TG Therapeutics: Inferring Expectations

In this article, I infer expectations implied by TG Therapeutics' (NASDAQ: TGTX) stock price to model Bear, Base, Bull, and Aggressive Bull Case scenarios. I also discuss BRIUMVI's competitive positioning within the CD20 market.

I believe TG's opportunity to achieve $1 billion in net product sales for BRIUMVI is very attainable. It is just a matter of when. The global market for relapsing forms of Multiple Sclerosis (RMS) is vast, and BRIUMVI offers market fit and a competitive edge in the growing CD20 class. My Base Case values shares of TG Therapeutics at $24 a share, an upside of approximately 50%. As my Bull Case and Aggressive Bull Case models show, much higher values for the Company can be substantiated if growth exceeds expectations. I remain bullish on shares of TGTX.

Background

TG’s BRIUMVI received FDA approval for the treatment of relapsing forms of MS on December 28, 2022. BRIUMVI is a 3rd generation anti-CD20 monoclonal antibody (CD20), glycoengineered to enhance its potency, especially antibody-dependent cell-mediated cytotoxicity (ADCC) activity, offers patients fast 1-hour infusions, and achieved annual relapse rates (ARR) below 0.10 in clinical trials.

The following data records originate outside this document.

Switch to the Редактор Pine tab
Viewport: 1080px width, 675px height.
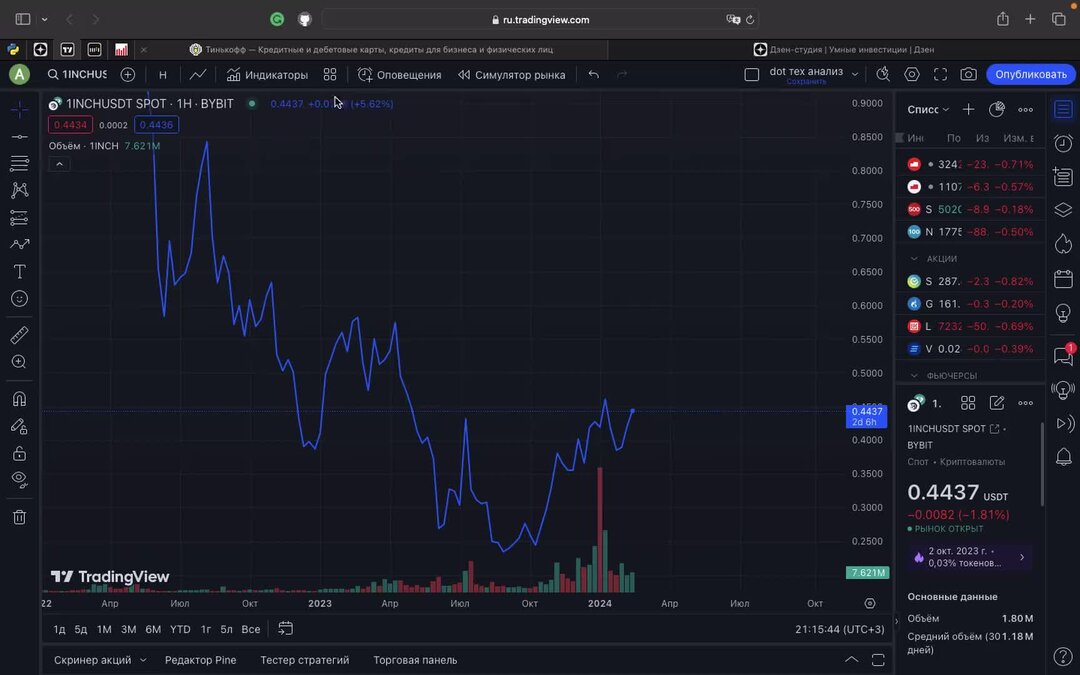point(201,660)
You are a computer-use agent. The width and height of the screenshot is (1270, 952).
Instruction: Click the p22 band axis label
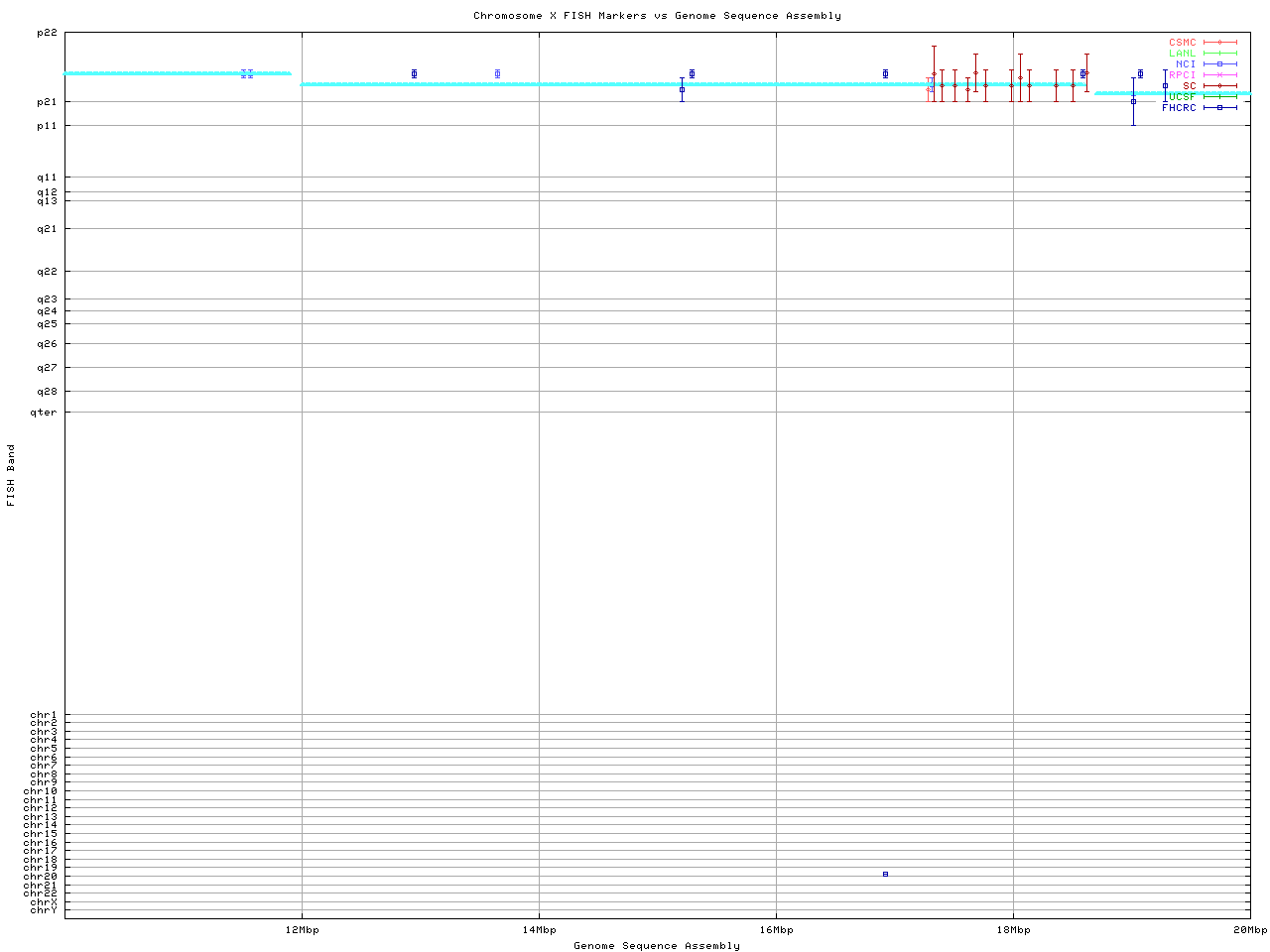pyautogui.click(x=47, y=33)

CD20s are the leading first-line disease-modifying therapy (DMT) for relapsing forms of Multiple Sclerosis (RMS). The CD20 class is expected to expand by over $1 billion per year through 2027, from approximately $9.5 billion in 2023 to approximately $13.9 billion in 2027. The global MS therapeutics market is estimated at approximately $30 billion.

Launch Year

BRIUMVI's business model drivers - including payer coverage, timing and dosing complexity, pricing, gross-to-net discounting, marketing, sales force productivity, and churn - have taken time to emerge and develop. Pro formas are guesses until precedent and customer lifetime value (CLV) models materialize. While a lot of data is still opaque, I can now model expectations inferred by TG's stock price.

On the whole, I applaud TG’s launch-year success for BRIUMVI.

Highlights include:

• Traction with numerous provider and patient cohorts.

• Payer coverage on par with market leaders.

• Launch-to-date sales of $89 million.

• Non-dilutive funding to advance growth and self-sufficiency from a $140 million one-time licensing payment from Neuraxpharm for the ex-U.S. commercialization of BRIUMVI.

Class is in Session

Data suggests that high-efficacy DMTs offer positive long-term impacts on disability prevention and disability accumulation by "minimizing the accumulation of neurological damage early in the disease course". As a result, treatment-naïve MS patients are increasingly treated with an early aggressive treatment approach with higher efficacy therapies, rather than an escalation (or step-therapy) approach with modestly effective therapies.

Antibodies that target CD20, a cell-surface antigen mainly expressed by B cells, have demonstrated "robust efficacy in preventing MS relapses, reducing new T2 and gadolinium-enhancing (Gd +) lesions on MRI, and slowing disability progression". Today CD20s are the most prescribed DMT for MS.

As mentioned, the global CD20 market is estimated at nearly $10 billion and is expected to grow to approximately $14 billion by 2027. These market projections (based on consensus estimates) may also underestimate the class's potential in diseases outside of MS in the coming years.

The CD20 market for MS is an attractive market to launch a new drug with only two branded rivals, ORCEVUS (approved in March 2017) and KESIMPTA (approved in August 2020). ORCEVUS had Q4 2023 sales of $1.87 billion, a run rate of $7.49 billion. Novartis (NVS) reported Q4 2023 sales for KESIMPTA of $641 million, a run rate of $2.6 billion. Novartis also affirmed that KESIMPTA is "on track for $4 billion in peak sales".

Despite being the most prescribed DMT in the U.S., only approximately 40% of the MS patients who are on DMT (or approximately 140,000) are on a CD20.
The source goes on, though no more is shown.